Lawyers for a group of female Cook County public defenders could be in line for more than $4 million in fees, and taxpayers on the hook for a total payout of more than $14 million, to resolve a class action over the Cook County Sheriff’s Office’s alleged failure to stop jail inmates from masturbating in front of the women.
On Feb. 21, attorneys Robin Potter and Maria de las Nieves Bolaños, of the firm of Potter Bolaños, filed a motion in Chicago federal court, asking a judge to sign off on the settlement deal.
Under the proposed settlement, U.S. District Judge Matthew F. Kennelly would extend for another two years an injunction first imposed in late 2017, ordering Cook County Sheriff Tom Dart and his staff to implement measures to stop, or at least discourage, male inmates from masturbating in front of public defenders.
The settlement, however, also calls for the sheriff’s office to pay more than $9.5 million to assistant public defenders who would be included in the proposed class of plaintiffs.

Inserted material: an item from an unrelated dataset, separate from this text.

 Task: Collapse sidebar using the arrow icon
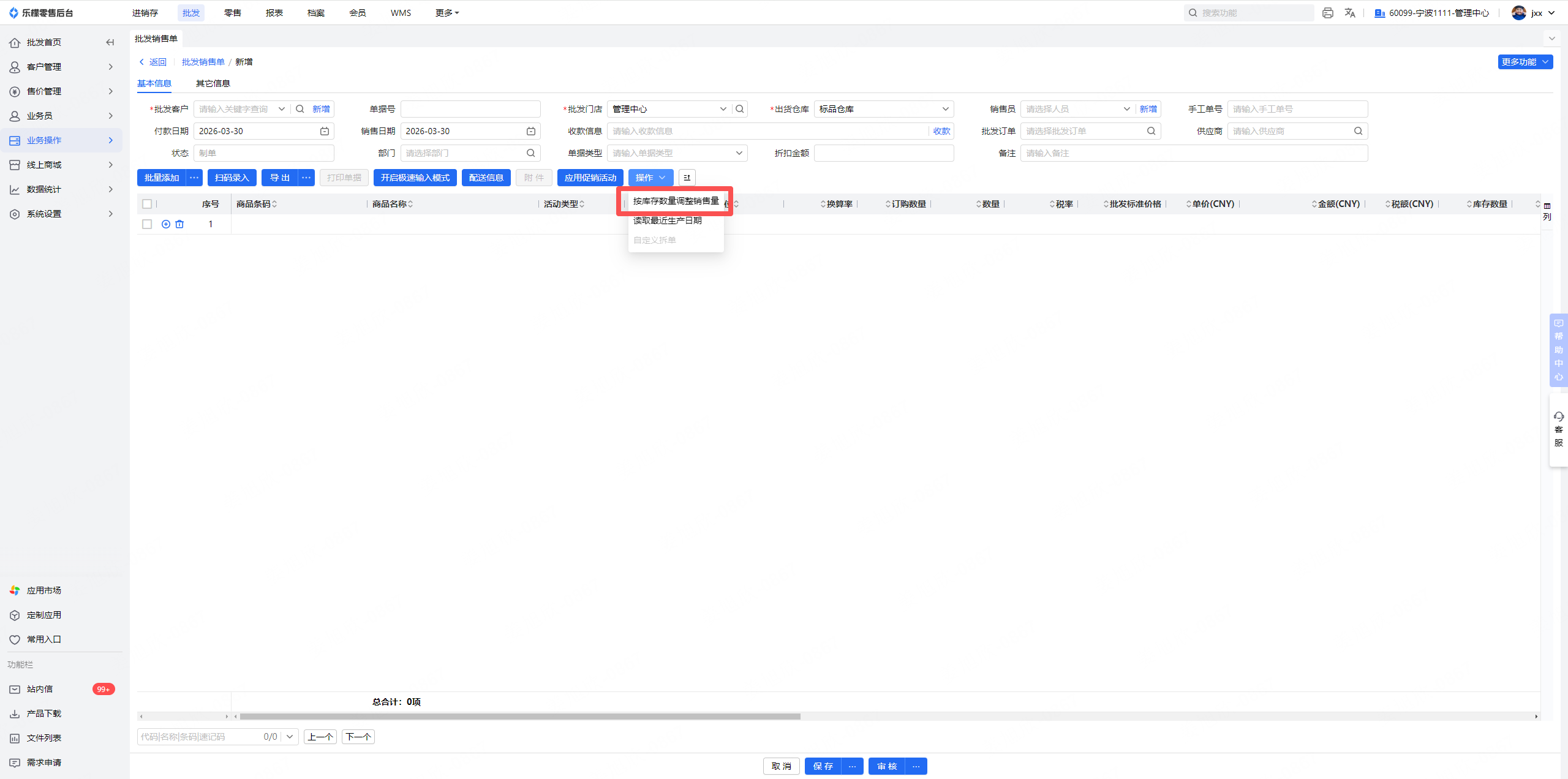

According to a brief filed along with the motion for preliminary approval of the settlement, the payouts would go to “all female assistant public defenders (not including supervisors) and female law clerks” who visited the county jail or courthouse lockups from Nov. 1, 2015 to Oct. 28, 2019.
Neither the motion nor the accompanying brief in support of the settlement agreement state how many would be eligible for a payout under the settlement, or what the average payout would be.
The settlement agreement also calls for $4.2 million to be paid to the Potter and Bolaños firm.
The brief says the fees would be paid in addition to the $9.5 million for the public defenders and law clerks, and represent about 30% of the total settlement. The fees, however, are equivalent to 44% of the amount being paid to the alleged victims in the class action.
The public defenders and the Potter and Bolaños lawyers first filed the complaint against Cook County, Dart and Cook County Public Defender Amy Campanelli in 2017.
Their lawsuit was quickly followed by a similar class action on behalf of female Cook County Sheriff’s Office employees. Those plaintiffs are represented by a number of attorneys, including from the firms of Kulwin Masciopinto & Kulwin LLP; Noelle Brennan & Associates; Hughes Socol Piers Resnick Dym; Mehri & Skalet PLLC; and Willenson Law LLC.
The Kulwin lawyers also recently represented Alaina Hampton, who sued and settled with Illinois House Speaker Michael Madigan, the Illinois Democratic Party and Madigan’s political organizations for not preventing Madigan operative Kevin Quinn from allegedly sexually harassing her.
Noelle Brennan’s firm serves as a monitor of Illinois state hiring practices, under a decree issued by a federal judge.
The lawsuit by the sheriff’s office female employees remains pending, also before Judge Kennelly.
Under both lawsuits, Dart has been accused of allowing the creation of sexually hostile work environment, enacting policies that either allegedly ignored or in some ways incentivized male jail detainees to expose their penises and masturbate in front of female public defenders, law clerks, jail guards and other females visiting either the Cook County Jail or courthouse lockups.
The public defenders' lawsuit asserted the inmates also engaged in “other acts of sex-based aggression, verbal threats and harassment .. on an almost daily basis.”
The complaints alleged a group of detainees who called themselves “Savage Life” were “key in organizing and directing” the sexual assaults, by awarding “points to reward individual detainees for each incident of assault or masturbation, depending on the severity of the incident and the female … who is targeted.
The complaint asserted reporting on such incidents was infrequent. And even when criminal charges were filed against offending detainees, “the indecency charges are often dropped by Cook County State’s Attorneys,” or fail to increase the offenders’ sentences.
According to the complaint, Dart allegedly incentivized a rise in the masturbatory incidents and sexual assaults by “rewarding serial masturbators with pizza,” should they go 30 days “without another sexual assault/masturbating incident.” Inmates who did not engage in the sexually aggressive behavior at all weren’t eligible for the pizza, the complaint said.
According to the brief filed in support of the settlement, the number of incidents decreased after Kennelly issued a preliminary injunction in late 2017, ordering the sheriff’s office to handcuff detainees who had been accused of sexual aggression while in transport or at the courthouse; to require such offenders to wear special jumpsuits; and prohibiting retaliation against public defenders who complain of the behavior, among other measures.
Cook County has been defended by attorneys with the firm of Reiter Burns LLP, of Chicago.
Campanelli has been represented by attorneys with the firm of Hervas, Condon & Bersani P.C., of Chicago.
Dart has been defended by the firm of McGuire Woods LLP, of Chicago.